Concentration of CN–(aq) at equilibrium

Change in concentration of Cu2+(aq) as "x" and the change in concentration of CN–(aq) as "4x" (due to the stoichiometric coefficient of 4 in the balanced equation). At equilibrium, the concentrations of these species will be:

[Cu2+] equilibrium = Initial [Cu2+] - x

[CN–] equilibrium = Initial [CN–] - 4x

[Cd(CN)42–] equilibrium = Initial [Cd(CN)42–] + x

Given that the initial concentrations are [Cu2+] = 0.0120 M and [CN–] = 0.0400 M, we can set up the equation for the equilibrium constant expression (Kc):

Kc = [Cd(CN)42–] / ([Cu2+] * [CN–]^4)

Substitute the equilibrium concentrations:

Kc = (Initial [Cd(CN)42–] + x) / ((Initial [Cu2+] - x) * (Initial [CN–] - 4x)^4)

Given that Kc = 1.0 x 10^25 and initial concentrations:

1.0 x 10^25 = (Initial [Cd(CN)42–] + x) / ((0.0120 M - x) * (0.0400 M - 4x)^4)

The magnitude of Kc in this case is extremely large, indicating that the reaction heavily favors the products (Cd(CN)42–). This implies that the concentration of reactants ([Cu2+] and [CN–]) will decrease significantly compared to the initial concentrations.

One could solve this problem via quadratics or estimating x away by the approximation rule which has conditions and basically means that comparing the x or change in concentration is negligible, i.e., very small, when subtracted from the initial concentration. The approximation rule derives validity from when the equilibrium constant, Kc, in this case, is significantly larger than 1. Resources on this topic often encourage checking accuracy at the end by solving for the equilibrium concentration, x, to see if the concentration is within reason.

Since the equilibrium concentration of [Cu2+] is much smaller than the initial concentration (0.0120 M), we can approximate (0.0120 M - x) as approximately 0.0120 M.

Solving for x in the equation:

1.0 x 10^25 = (Initial [Cd(CN)42–] + x) / (0.0120 M * (0.0400 M - 4x)^4)

Simplify the equation and solve for x.
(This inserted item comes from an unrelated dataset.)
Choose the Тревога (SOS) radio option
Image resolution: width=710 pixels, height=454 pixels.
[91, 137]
However, due to the extremely large value of Kc, the concentration of [Cd(CN)42–] can be assumed to be negligible compared to the initial concentrations of [Cu2+] and [CN–].
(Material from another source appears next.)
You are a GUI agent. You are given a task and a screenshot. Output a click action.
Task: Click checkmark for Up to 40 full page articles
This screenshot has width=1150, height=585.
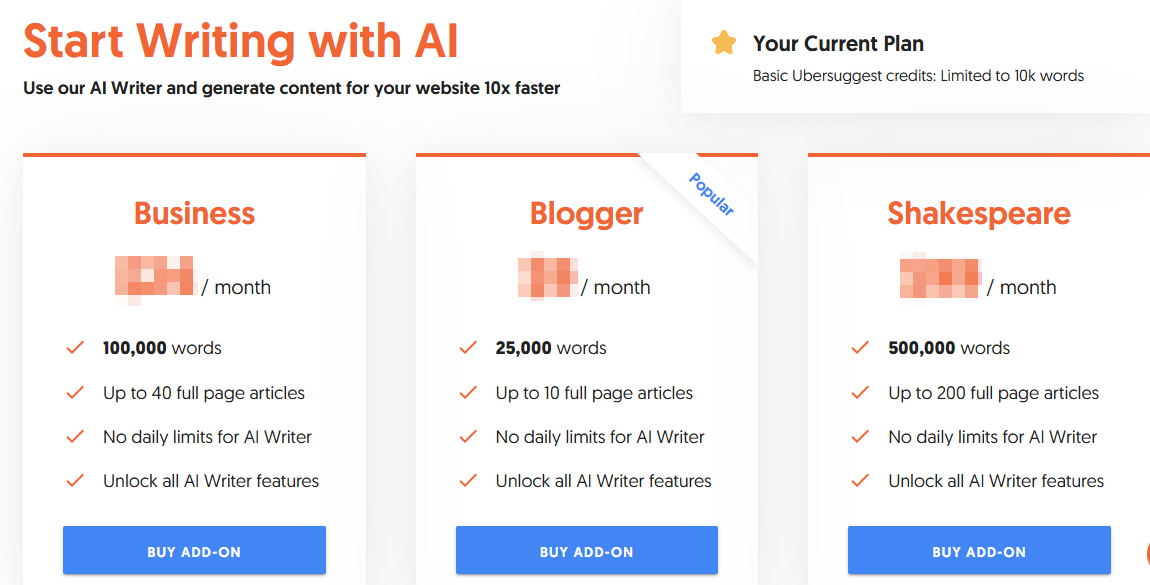(x=75, y=393)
So, we can further simplify the equation:

1.0 x 10^25 ≈ x / (0.0120 M * (0.0400 M - 4x)^4)

Solving for x becomes:

x ≈ 1.0 x 10^25 * 0.0120 M * (0.0400 M)^4 ≈ 1.536 x 10^18 M

Since the concentration of CN– is 4 times that of Cu2+ (x = 4x), the concentration of CN– at equilibrium will be approximately:

[CN–] equilibrium ≈ 4 * 1.536 x 10^18 M ≈ 6.144 x 10^18 M

Keep in mind that this calculation involves approximations due to the very large value of Kc. The final concentration values are quite extreme, and actual calculations may involve more complex methods or tools to handle such high equilibrium constants.